According to Jamerson, “We don’t sell liquids containing nicotine in ‘kid flavors,’ like bubblegum or cotton candy” Smart Smoke does, however, have an entire wall full of 40 different other flavors, including: classic, tobacco, menthol, strawberry, banana, spearmint, raspberry, apple, cream, melon, mango and energy drink. Go to their website, and you’ll find directions for combining liquids into even more flavors. Add two drops of root beer flavor into the vanilla flavor, and you’ve got “root beer float.” Two drops of orange into the cream flavor gets you “creamsicle.”

QUITTERS AID?

Josh Arleth had tried six or seven times to quit. Nothing worked. Not gum, not patches, certainly not cold turkey. Then he used e-cigarettes — and within a few weeks, didn’t feel the need for an actual cigarette.

“I get all the benefits of quitting smoking,” says Arleth, smoking a piña colada-flavored e-cigarette. He started smoking five years ago, at the age of 16, and says he’s saved about $4,300 since he switched to e-cigarettes six months ago.

“I got taste and smell back, I stopped coughing up all the crap from my lungs, I could breathe,” he says. “My clothes don’t smell like smoke and I don’t smell like smoke.”

But the U.S. Food and Drug Administration isn’t so sure about the health claims. The department has long wanted to regulate e-cigarettes

as a drug delivery device — the same way it does with Nicorette gum. In 2008, the FDA started intercepting packages of e-cigarettes from China and was sued by e-cigarette manufactures.

Last month, the U.S. Court of Appeals ruled in the manufacturers’ favor. But to avoid going through a pre-approval process with the FDA, manufacturers will still have to treat e-cigarettes as a mere “recreational alternative” to cigarettes, and not an aid to quit smoking.
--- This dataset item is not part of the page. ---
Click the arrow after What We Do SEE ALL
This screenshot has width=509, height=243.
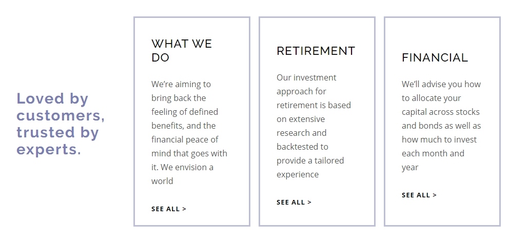184,209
In September 2010, the FDA sent warning letters to five electronic cigarette manufacturers.

“A company cannot claim that its drug can treat or mitigate a disease, such as nicotine addiction, unless the drug’s safety and effectiveness have been proven,” the agency wrote in a press release. “Yet all five companies claim without FDA review of relevant evidence that the products help users quit smoking cigarettes.”
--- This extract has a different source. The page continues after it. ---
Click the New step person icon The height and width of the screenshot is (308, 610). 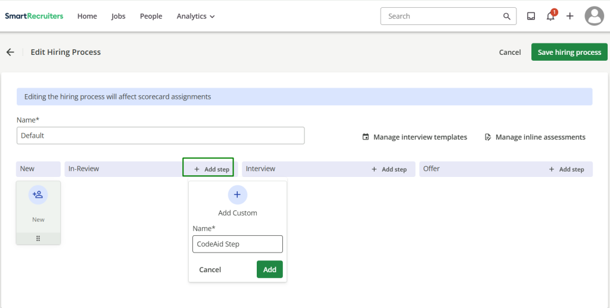(38, 195)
This hasn’t stopped Smart Smoke, which is encouraging doctors and insurance companies to recommend e-cigarettes to tobacco-smoking patients.

“We’re trying to push them to push our product,” Scott says. The company’s brochures also suggest that people use their wares to stop smoking. One anonymous speech bubble says, “I smoked cigarettes for 17 years, tried to quit four times and had given up in despair until I tried this.” Another says, “Every time I quit cigarettes I gained weight, until I found Smart Smoke.”

Christopher Zilar, program manager for the county’s health department, however, warns that we don’t know much about electronic cigarettes yet. They haven’t been studied as thoroughly as tobacco has.

Preliminary FDA studies, meanwhile, have detected levels of carcinogens (cancer-causing agents) in some electronic cigarettes.

If some medical professional — or advertisement, for that matter — says they can tell you the health impacts of e-cigarettes, Zilar says, be skeptical.

That is where you’ll find big disagreement between e-cigarette retailers and health professionals. The former believe e-cigarettes are safe. The latter say there hasn’t been nearly enough research.

But both health professionals and purveyors of the e-cigarettes would like a little more regulation in the industry.

“Some stores sell these liquids, literally they’re hand-packaged,” Commissioner Richard says. That worries him. And it should, says Ronell Routon, director of sales and marketing for Smart Smoke, which lists its ingredients publicly.

“Right now, we’re setting the industry standard for regulation,” says Routon. “Get rid of people mixing the liquid in the back of their building. God knows what they’re putting in their liquid.”